═════ INFORMATION SUPPLIED ═════
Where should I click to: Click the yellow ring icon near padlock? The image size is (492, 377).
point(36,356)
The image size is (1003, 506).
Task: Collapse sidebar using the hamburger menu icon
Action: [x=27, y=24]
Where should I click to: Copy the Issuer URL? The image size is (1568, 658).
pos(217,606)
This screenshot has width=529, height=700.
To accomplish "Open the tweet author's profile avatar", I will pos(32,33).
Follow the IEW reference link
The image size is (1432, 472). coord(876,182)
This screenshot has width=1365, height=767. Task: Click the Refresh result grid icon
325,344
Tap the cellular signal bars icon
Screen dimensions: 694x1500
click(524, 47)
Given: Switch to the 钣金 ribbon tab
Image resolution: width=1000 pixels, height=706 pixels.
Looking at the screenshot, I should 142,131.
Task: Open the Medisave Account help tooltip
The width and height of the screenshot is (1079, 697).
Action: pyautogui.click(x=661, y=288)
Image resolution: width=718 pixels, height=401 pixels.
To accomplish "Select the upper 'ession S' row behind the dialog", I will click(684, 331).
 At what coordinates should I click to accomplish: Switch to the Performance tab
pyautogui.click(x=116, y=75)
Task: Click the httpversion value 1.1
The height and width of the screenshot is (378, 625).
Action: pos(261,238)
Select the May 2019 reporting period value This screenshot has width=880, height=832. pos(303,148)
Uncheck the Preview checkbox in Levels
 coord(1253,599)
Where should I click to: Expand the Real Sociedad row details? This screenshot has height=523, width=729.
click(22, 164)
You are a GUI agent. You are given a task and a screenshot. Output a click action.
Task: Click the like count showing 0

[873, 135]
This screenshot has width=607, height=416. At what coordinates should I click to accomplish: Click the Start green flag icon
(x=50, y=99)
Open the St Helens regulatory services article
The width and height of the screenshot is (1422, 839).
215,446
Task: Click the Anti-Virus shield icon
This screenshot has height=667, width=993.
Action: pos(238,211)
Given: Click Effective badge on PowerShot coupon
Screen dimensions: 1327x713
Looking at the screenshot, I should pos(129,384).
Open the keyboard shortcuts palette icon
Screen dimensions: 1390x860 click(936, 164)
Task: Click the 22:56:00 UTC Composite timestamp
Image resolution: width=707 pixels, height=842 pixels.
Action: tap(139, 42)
═════
TASK BRIEF: Filter the lines above, keeping each one that contains the string "Select".

ANSWER TO THE EXERCISE:
To accomplish "Select the upper 'ession S' row behind the dialog", I will click(684, 331).
Select the May 2019 reporting period value This screenshot has width=880, height=832. pos(303,148)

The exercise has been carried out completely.